Copyright law is very clear that if a machine does it, the original copyright on the input is kept. This is why your distributed binaries are still copyrighted, because the machine transformed, very significantly, the source code into binary which maintains the copyright throughout.
It would be inconsistent for the courts to suddenly decide that "actually, this specific type of machine transformation is actually innovative."
I know this is generally really bad for the AI industry, so they just ignore it until a court tells them they can't anymore. And they might get away with it as I don't have faith that the courts will be consistent.
And the specifics of autoregressive pretraining is that it is lossy compression. Good luck finding which copyrighted materials have made it into the final weights.
Yup, it absolutely does. In fact, that's why you are still violating copyright law by using bittorrent even though each of the users is only giving out a small slice or shred of the original content.
The US has a granted defense in the case of something like shredding called "Fair Use" but that doesn't mean or imply that a copyright is void simply because of a fair use claim.
> And the specifics of autoregressive pretraining is that it is lossy compression.
That doesn't matter. Why would it? If I take a FLAC recording and change it to an MP3. The fact that it was a lossy transform doesn't suddenly give me the legal right to distribute the MP3.
> Good luck finding which copyrighted materials have made it into the final weights.
That's what the NYT v. OpenAI lawsuit is all about. And for earlier models they could, in fact, pull out full NYT articles which proved they made it into the final weights.
Further, the NYT is currently in discovery which means OpenAI must open up to the NYT what goes into their weights. A move that, if OpenAI loses, other litigants can also use because there's a real good shot that OpenAI also included their works in the dataset.

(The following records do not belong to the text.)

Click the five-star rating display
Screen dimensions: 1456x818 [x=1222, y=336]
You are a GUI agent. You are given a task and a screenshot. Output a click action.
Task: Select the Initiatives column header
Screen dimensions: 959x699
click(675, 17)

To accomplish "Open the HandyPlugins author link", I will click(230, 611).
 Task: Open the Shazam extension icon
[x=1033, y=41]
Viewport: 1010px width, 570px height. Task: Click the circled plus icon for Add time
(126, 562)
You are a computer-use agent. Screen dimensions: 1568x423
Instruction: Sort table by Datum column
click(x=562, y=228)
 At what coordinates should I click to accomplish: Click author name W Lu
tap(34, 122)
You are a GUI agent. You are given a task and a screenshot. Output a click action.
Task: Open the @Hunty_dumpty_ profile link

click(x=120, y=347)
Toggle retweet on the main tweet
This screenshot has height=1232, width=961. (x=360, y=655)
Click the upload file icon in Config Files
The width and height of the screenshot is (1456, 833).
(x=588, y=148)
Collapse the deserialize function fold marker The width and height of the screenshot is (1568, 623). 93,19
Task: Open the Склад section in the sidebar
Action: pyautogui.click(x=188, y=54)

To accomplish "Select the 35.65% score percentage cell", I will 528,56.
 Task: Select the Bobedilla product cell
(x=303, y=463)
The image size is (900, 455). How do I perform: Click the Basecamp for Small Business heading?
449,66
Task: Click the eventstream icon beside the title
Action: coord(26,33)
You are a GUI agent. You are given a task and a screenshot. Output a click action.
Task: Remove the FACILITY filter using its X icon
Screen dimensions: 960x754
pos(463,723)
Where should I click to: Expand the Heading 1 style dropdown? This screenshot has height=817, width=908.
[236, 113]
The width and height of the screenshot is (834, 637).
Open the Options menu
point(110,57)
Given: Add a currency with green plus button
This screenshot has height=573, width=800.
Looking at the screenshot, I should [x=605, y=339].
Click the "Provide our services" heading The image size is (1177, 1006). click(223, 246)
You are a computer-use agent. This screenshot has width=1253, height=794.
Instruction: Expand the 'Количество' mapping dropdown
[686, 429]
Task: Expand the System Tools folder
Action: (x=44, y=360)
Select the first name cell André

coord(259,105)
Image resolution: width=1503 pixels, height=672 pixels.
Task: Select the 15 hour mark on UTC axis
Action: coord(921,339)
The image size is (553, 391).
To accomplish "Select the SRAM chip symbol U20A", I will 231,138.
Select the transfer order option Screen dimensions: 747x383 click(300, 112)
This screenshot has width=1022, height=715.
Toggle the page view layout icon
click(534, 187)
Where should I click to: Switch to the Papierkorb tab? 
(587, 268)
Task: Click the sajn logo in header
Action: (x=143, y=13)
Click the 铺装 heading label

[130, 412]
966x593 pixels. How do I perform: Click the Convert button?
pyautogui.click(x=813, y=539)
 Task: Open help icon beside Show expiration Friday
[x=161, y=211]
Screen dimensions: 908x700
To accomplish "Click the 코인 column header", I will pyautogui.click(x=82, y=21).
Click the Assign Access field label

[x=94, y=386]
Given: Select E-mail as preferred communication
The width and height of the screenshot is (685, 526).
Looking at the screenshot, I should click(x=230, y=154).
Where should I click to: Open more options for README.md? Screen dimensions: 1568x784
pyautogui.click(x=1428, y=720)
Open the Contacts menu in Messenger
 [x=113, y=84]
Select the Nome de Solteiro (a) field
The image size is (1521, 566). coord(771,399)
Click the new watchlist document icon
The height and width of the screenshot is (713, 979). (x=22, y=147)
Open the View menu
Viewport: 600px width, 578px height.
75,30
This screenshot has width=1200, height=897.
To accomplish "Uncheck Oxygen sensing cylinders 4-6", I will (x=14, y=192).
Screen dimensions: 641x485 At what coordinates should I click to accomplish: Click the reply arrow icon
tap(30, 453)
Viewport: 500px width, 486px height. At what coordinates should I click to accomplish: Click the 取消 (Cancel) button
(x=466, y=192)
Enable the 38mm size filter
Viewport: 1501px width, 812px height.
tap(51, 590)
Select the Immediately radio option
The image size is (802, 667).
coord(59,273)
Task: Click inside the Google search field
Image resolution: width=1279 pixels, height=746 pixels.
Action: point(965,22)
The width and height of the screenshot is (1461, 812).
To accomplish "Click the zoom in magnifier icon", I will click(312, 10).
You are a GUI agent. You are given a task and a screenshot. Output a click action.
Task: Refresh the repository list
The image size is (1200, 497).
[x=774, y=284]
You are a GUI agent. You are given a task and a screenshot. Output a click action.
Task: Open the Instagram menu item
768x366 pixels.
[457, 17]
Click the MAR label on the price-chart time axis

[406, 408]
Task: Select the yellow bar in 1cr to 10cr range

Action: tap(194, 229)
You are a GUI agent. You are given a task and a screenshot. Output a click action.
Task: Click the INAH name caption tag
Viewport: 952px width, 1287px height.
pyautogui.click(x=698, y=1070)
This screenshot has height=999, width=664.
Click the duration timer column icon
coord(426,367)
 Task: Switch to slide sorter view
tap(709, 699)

Well, it's not the first time when the law contradicts laws of nature (for the entertainment of the future generations). Bittorent is not a relevant example, because the system is designed to restore the work in its fullness.
> in fact, pull out full NYT articles
That's when they used their knowledge of the exact text they wanted to "retrieve" to get the text? It wouldn't be so efficient with a random number generator, but it's doable.
You can restore shredded documents with enough time and effort. And if you did that and started making photo copies, even if they are incomplete, you will run afoul of copyright law.
Bittorrent is a relevant example because it shows that shredding doesn't destroy copyright.
Remember, copyright is about the right to copy something. Simply shredding or destroying a thing isn't applicable to copyright. Nor is giving that thing away. What's applicable is when you start to actually copy the thing.
EDIT: I don't say that neural networks can't rote learn extensive passages (it's an effect of data duplication). I'm saying that they are not designed to do that and it's possible to prevent that (as demonstrated by the latest models).
The way I arrive at that is imagine you add just 1 pixel of static to a video, that'd still be a copyright violation. Now imagine you slowly keep adding those random pixels. Eventually you get to the point where the whole video is just static, but at some point it wasn't.
Now, would any media company or court sue over that? Probably not. But I believe that still falls under copy right (but maybe fair use?).
The issue with neural networks is they aren't people. Even when you point your LLM at a website and say "summarize this" the output of that summation would be owned by the website itself by nature of it being a machine transformed work.
Remembered, it's not just mere rote recitation which violates the law, any transformation counts as well. The fact that AI companies are preventing it doesn't really solve the problem that they are in fact transforming multiple copyrighted works into their responses.